_Work item_
Copy out each line of the listing below in which the string "orange" occurs.

--- Recorded data Enclosed Below ---

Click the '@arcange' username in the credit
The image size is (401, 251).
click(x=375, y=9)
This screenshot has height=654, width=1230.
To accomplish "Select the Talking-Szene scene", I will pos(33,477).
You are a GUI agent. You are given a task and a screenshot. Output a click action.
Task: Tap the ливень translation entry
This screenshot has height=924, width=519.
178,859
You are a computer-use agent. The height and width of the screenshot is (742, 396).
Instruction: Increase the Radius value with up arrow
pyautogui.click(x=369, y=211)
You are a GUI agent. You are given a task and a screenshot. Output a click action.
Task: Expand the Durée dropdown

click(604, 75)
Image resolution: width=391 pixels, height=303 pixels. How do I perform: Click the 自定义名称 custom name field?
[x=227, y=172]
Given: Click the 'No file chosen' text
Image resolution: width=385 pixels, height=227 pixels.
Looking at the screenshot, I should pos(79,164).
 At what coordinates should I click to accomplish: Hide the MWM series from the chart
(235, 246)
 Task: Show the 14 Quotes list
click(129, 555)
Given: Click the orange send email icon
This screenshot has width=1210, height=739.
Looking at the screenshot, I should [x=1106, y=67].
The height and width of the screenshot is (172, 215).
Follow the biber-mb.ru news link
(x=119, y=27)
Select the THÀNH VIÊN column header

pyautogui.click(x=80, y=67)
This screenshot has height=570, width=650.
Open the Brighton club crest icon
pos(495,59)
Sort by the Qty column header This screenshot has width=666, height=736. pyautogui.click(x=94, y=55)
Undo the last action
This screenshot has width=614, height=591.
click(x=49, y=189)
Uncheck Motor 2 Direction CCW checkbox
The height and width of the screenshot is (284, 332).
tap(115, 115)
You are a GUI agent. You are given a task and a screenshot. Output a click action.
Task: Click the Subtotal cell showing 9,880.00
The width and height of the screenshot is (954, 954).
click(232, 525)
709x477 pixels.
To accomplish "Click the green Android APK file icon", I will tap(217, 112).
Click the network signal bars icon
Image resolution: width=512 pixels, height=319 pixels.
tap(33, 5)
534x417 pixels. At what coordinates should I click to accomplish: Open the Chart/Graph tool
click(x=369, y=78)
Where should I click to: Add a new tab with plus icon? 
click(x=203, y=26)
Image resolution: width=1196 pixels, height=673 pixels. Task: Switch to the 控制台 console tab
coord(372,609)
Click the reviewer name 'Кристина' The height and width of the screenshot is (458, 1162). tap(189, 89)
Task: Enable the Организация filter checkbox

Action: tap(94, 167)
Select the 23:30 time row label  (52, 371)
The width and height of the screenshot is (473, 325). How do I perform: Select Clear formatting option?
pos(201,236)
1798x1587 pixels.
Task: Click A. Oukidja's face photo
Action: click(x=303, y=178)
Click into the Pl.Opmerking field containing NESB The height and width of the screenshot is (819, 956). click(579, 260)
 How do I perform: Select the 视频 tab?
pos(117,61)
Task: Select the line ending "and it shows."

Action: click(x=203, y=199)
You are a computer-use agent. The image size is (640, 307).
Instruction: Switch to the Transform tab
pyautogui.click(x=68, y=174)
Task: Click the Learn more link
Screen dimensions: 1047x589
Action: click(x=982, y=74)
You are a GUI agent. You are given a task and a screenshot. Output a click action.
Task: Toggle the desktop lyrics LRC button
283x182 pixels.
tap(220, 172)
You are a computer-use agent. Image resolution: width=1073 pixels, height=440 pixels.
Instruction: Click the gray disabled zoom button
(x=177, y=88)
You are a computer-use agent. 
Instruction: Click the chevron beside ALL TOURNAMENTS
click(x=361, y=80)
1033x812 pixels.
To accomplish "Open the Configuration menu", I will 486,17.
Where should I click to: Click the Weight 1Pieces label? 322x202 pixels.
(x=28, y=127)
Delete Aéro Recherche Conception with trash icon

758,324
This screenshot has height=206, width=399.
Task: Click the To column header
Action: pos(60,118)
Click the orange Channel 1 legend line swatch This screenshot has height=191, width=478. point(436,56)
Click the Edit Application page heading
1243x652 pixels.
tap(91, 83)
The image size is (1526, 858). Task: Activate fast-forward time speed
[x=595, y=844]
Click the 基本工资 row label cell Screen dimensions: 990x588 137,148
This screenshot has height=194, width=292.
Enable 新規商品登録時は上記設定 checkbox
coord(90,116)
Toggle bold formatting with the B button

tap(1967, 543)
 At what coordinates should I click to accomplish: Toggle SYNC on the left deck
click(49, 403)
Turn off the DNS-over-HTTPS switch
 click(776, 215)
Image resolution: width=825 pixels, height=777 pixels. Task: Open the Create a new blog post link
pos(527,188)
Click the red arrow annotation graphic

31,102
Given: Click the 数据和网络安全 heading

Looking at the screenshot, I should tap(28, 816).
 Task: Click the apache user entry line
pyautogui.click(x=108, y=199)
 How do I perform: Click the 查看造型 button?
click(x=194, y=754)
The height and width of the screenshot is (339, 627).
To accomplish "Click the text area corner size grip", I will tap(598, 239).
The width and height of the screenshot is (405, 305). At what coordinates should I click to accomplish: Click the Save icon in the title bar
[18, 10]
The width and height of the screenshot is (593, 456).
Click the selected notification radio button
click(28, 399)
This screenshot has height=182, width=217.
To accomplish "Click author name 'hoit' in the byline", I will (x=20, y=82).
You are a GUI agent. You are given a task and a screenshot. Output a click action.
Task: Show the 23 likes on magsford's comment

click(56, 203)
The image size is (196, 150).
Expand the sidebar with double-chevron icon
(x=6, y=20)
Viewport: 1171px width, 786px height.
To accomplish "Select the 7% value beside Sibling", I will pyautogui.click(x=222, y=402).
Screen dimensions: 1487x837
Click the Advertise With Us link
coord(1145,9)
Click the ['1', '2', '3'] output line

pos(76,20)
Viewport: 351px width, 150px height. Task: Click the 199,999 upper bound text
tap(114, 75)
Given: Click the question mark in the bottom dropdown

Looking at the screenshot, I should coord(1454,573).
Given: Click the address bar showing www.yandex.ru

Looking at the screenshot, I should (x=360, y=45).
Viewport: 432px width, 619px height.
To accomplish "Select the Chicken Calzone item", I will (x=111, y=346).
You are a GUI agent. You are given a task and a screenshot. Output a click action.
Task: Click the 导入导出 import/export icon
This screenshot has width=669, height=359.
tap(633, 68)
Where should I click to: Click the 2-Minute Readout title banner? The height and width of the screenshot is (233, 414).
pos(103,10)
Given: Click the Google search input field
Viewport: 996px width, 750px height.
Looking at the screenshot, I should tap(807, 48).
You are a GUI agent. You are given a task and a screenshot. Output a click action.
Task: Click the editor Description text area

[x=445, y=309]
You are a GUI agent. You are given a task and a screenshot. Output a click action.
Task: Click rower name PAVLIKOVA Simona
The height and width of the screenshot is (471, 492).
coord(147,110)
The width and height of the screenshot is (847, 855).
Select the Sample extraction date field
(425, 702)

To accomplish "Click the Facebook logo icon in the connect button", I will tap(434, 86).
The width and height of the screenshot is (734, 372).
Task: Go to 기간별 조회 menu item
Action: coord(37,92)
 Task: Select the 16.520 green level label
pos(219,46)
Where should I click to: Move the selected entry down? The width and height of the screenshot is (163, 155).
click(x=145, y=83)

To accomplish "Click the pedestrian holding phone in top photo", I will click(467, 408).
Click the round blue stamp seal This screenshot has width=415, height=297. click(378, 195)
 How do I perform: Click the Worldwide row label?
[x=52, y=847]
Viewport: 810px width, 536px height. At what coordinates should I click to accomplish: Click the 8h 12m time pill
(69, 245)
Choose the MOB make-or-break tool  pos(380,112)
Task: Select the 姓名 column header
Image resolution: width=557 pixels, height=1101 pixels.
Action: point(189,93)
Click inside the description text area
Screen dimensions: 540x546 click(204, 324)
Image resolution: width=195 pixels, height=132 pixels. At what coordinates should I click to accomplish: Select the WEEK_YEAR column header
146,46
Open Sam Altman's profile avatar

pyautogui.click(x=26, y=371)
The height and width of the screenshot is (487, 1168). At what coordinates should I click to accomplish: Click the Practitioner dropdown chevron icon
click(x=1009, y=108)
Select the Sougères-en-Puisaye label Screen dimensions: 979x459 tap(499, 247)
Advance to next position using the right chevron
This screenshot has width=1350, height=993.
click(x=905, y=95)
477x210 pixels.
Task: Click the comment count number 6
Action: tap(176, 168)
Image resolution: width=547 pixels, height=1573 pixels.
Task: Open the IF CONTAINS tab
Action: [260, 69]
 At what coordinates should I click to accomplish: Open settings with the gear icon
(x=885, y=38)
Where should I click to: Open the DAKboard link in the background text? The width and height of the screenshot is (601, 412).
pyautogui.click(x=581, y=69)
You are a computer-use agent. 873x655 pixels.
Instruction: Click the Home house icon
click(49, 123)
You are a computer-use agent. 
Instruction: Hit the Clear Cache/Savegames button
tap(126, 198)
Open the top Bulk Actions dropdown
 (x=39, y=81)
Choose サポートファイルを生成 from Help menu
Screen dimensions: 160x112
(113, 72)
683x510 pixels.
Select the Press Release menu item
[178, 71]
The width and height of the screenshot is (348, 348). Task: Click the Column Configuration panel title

--- End of Enclosed Recorded data ---

_Solution for this problem_
Given: Click the orange send email icon
Click the orange Channel 1 legend line swatch This screenshot has height=191, width=478. point(436,56)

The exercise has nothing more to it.